I’ve been a nurse 31 years. I’m Canadian, and I moved here in 1993 and in 1996, I started at Swedish Hospital. People come from all over the world for bone marrow transplants, and what I saw happening is that people get these transplants and so often they are too sick to return home. They are isolated from their families and support networks for long periods of time. Or, once they passed, there was no grieving or mourning process, because there was no place to grieve, for the loved ones. People started telling me, “We could really use some kind of a place, a rest house, a place for a break and support.” When the program moved to Seattle Children’s, it became the Seattle Cancer Care Alliance, and we still got people from all around the country: Washington, Idaho, Montana and Alaska, California, Texas. People would be
staying in campers, in cars in the parking lot. We do have Ronald McDonald House for families, but it’s not a place where the patient can come out and where you would want to treat them. I had heard in 1985 that the very first pediatric hospice was built in the U.K., Helen House, and now they are all over there. There are only two in our country. I felt someone else should do this, and finally in 2013, I put pen to paper.

How will children and families benefit?

People don’t realize that over 56,000 children die in this country every year, and that 43 children are diagnosed every day with cancer. Ladybug House won’t be just for cancer, it will be for all children with all life-limiting illnesses. This already exists for adults: If your mother was sick, she could go to skilled nursing care and then she could go home; if she was dying and didn’t want to be in the hospital, she has the option of a family hospice. Children don’t have that option. From the hospital they go home, and their parents do their pain management, give them their IV fluids, give them their medications, suctioning, oxygen, plus doing the laundry and driving the other kids to soccer. And if and when it comes time, families want to be together and don’t want [the sick person] to die in the hospital, but there’s no other option. The symptom management gets so out of control, they can’t handle it.

So this would provide skilled nursing right there in the hospice facility, where the family of the sick person would be welcome?
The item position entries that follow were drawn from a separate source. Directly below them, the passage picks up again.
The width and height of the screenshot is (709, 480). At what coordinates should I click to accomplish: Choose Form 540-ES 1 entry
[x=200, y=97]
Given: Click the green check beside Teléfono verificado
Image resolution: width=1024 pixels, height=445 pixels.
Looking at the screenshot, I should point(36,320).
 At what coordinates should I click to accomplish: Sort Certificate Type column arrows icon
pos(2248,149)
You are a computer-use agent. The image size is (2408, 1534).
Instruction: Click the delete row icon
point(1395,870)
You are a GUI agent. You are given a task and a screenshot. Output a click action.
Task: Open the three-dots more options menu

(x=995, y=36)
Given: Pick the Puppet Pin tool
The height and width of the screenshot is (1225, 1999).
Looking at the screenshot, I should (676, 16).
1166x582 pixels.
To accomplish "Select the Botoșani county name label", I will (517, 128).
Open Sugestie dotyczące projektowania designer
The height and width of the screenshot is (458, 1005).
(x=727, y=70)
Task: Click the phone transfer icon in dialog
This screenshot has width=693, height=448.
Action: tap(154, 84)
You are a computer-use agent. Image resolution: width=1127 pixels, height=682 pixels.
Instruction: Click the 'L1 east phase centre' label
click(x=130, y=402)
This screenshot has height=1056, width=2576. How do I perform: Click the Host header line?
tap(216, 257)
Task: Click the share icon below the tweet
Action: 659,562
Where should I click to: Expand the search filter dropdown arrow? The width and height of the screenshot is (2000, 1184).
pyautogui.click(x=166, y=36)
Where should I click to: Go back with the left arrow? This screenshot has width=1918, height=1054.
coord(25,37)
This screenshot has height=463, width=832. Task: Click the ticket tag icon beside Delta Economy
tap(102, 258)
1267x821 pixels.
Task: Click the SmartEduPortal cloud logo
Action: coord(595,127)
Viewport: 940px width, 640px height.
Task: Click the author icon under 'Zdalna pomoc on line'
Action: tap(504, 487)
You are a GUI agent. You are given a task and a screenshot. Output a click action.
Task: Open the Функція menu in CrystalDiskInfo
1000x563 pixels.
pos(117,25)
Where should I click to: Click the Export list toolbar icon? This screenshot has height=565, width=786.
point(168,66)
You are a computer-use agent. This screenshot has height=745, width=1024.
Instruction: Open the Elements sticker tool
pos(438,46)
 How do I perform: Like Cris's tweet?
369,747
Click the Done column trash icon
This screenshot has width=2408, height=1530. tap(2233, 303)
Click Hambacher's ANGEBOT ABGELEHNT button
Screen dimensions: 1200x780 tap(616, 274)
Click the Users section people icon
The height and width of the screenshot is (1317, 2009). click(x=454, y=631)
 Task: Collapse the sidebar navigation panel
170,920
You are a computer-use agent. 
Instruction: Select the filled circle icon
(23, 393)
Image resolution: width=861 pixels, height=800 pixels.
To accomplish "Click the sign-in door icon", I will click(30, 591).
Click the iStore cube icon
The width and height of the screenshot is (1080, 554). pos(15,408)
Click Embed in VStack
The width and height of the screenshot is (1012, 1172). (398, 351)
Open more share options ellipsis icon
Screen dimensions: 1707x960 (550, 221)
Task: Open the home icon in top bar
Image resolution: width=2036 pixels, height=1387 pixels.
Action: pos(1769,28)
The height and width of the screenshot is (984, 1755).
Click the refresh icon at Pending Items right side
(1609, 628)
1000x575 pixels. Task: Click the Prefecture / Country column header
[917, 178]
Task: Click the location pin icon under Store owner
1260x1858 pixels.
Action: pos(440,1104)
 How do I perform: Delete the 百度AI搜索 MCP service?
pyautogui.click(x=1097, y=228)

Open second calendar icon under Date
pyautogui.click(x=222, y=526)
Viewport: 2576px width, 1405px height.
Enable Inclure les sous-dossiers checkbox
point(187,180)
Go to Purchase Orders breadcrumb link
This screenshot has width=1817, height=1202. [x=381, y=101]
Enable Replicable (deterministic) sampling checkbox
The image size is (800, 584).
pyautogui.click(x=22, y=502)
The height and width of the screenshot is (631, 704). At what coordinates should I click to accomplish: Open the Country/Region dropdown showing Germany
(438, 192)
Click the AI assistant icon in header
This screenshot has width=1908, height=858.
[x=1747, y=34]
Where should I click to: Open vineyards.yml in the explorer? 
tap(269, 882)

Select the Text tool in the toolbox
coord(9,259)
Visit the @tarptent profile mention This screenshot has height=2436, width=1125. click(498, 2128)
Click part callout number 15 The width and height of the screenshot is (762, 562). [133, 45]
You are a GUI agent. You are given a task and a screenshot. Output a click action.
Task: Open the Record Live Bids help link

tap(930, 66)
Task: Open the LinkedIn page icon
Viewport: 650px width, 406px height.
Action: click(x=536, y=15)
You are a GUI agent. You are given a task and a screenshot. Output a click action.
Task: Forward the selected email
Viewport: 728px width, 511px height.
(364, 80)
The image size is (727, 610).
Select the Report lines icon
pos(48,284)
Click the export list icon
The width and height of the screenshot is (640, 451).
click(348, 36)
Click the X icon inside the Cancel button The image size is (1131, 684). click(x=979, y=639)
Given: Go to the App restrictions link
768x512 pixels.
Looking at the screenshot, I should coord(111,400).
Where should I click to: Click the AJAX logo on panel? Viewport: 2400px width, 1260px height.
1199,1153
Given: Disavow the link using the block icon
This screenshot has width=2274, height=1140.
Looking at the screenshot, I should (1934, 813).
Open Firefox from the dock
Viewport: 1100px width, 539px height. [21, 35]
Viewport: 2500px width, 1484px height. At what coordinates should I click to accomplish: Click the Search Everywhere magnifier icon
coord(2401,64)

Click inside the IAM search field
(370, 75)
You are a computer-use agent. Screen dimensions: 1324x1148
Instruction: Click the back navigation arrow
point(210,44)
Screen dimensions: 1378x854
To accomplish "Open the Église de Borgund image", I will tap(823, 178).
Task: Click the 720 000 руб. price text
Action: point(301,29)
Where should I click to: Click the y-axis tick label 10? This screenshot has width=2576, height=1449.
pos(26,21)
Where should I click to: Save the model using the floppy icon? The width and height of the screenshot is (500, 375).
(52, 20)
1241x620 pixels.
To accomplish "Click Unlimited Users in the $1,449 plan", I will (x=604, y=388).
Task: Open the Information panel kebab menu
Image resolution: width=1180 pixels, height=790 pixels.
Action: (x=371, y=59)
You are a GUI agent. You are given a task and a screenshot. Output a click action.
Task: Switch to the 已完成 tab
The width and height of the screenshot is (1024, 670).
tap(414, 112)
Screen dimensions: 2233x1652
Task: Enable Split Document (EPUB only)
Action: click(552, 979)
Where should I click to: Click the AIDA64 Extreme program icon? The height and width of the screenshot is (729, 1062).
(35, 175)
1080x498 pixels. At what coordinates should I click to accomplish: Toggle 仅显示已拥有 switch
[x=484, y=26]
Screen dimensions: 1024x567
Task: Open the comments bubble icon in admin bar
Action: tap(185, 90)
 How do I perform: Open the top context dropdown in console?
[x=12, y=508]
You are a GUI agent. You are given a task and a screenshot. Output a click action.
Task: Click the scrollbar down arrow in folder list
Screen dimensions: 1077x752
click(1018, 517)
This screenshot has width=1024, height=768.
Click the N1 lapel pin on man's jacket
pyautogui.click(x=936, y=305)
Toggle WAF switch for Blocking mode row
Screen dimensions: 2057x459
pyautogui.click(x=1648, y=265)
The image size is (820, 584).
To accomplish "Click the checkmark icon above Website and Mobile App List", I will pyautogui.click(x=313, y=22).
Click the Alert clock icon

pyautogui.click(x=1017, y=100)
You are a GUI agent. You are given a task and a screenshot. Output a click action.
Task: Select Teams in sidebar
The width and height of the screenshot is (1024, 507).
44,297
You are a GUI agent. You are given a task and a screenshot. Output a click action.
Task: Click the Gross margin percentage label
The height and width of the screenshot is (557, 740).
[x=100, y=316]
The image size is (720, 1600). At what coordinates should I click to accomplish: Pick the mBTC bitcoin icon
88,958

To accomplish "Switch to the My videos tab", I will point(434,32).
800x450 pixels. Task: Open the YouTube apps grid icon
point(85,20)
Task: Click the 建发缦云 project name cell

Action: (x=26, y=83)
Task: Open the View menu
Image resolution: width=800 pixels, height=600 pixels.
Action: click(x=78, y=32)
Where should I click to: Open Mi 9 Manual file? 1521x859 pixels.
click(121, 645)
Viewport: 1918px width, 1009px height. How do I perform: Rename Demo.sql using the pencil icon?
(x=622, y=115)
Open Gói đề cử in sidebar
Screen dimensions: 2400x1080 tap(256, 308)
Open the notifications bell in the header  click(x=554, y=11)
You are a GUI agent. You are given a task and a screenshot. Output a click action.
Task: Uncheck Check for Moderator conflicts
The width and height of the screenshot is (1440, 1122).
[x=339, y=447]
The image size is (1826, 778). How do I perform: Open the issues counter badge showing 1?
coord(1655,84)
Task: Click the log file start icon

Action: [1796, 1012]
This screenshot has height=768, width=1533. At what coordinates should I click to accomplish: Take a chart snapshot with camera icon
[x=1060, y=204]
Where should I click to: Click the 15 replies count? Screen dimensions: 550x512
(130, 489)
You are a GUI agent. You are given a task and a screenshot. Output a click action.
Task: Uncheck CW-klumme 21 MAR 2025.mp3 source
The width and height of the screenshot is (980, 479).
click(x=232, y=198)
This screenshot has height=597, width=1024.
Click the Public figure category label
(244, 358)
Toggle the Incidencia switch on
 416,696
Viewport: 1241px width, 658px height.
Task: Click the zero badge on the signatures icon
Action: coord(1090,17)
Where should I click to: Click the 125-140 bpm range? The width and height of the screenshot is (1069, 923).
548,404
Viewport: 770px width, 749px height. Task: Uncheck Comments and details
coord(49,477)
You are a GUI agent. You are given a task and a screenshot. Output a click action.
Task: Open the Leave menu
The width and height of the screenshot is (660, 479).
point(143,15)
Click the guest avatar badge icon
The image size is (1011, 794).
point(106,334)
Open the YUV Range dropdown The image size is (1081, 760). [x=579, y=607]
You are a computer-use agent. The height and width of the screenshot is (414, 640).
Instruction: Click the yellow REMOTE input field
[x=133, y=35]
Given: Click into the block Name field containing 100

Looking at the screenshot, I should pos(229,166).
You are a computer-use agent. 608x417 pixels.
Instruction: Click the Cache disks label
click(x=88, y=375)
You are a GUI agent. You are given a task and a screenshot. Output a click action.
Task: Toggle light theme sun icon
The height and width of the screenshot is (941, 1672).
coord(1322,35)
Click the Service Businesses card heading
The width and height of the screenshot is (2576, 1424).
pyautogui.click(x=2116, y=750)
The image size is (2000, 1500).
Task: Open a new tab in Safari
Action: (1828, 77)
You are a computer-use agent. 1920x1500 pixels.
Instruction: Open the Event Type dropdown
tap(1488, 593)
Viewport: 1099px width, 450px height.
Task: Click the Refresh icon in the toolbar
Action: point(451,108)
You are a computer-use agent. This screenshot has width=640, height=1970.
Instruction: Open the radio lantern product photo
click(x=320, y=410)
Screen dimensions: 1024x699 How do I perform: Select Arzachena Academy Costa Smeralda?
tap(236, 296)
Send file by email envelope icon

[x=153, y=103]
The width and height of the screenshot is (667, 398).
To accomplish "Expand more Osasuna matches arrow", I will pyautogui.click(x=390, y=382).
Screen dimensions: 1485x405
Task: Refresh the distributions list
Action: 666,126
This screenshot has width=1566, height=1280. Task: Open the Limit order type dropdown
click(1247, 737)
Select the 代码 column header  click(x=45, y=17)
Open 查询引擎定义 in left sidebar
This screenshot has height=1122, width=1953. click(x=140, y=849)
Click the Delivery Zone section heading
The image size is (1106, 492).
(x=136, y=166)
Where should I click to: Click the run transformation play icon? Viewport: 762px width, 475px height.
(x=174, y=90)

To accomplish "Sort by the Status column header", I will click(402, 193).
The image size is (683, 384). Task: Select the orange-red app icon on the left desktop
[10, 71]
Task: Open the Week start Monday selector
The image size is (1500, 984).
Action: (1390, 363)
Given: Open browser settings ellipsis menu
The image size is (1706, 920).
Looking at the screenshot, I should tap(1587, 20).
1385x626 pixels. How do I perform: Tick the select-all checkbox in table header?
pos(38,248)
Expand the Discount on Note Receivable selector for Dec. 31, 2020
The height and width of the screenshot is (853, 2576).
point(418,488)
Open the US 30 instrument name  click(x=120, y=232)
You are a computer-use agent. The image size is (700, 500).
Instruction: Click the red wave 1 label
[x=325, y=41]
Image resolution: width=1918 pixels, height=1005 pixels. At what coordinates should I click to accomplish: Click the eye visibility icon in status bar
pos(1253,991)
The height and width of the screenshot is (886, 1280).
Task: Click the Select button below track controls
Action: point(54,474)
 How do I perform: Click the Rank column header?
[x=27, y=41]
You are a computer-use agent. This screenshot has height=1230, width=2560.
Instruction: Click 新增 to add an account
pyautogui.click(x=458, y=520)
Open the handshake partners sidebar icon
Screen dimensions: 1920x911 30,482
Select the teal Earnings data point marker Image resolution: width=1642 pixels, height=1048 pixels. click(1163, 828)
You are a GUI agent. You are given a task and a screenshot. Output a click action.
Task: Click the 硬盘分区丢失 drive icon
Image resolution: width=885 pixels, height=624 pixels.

Social workers, medical directors, child life [specialists], chaplains — there would be a multidisciplinary team not only for the child, but for the entire family. The goal is a 25,000-square-foot home with 12 rooms, hopefully eight of them would be family suites, and the four other rooms would be for respite. So if a family wanted to get away for a weekend, or they needed a breather, they could leave their child here, knowing she was going to get good care. We’ll have a kennel in the back, for families with pets. Nurses won’t have to sneak puppies in like they do at hospitals.

Where are you with getting support?

We are an unproven model here in the states. I work full time, so that’s challenging. But we have had some amazing letters and responses of support. We have volunteers — grant writing, newsletter, fundraisers. We’ve had community donations. In March, we held our first fundraiser and raised around $11,000. Soon after, there were amazing companies that hosted events to raise money and/or awareness. We’ve built a team, are getting the Ladybug House name out there and are preparing for potential legislative advocacy to initiate pediatric hospice policy, all while navigating through our first audit. And, we were selected as a quarterfinalist in Social Venture Partners’ Fast Pitch competition!

Why should people lend their support right now?

It’s not a sexy topic. We’re dealing with death, and we’re a death-phobic society. We have to let people know that this isn’t just about dying. It’s about quality of life and celebrating everyone. It’s about us saying to enough people: You may not need this, you may not have children, and you may never need it. But if you did, wouldn’t you want it to exist?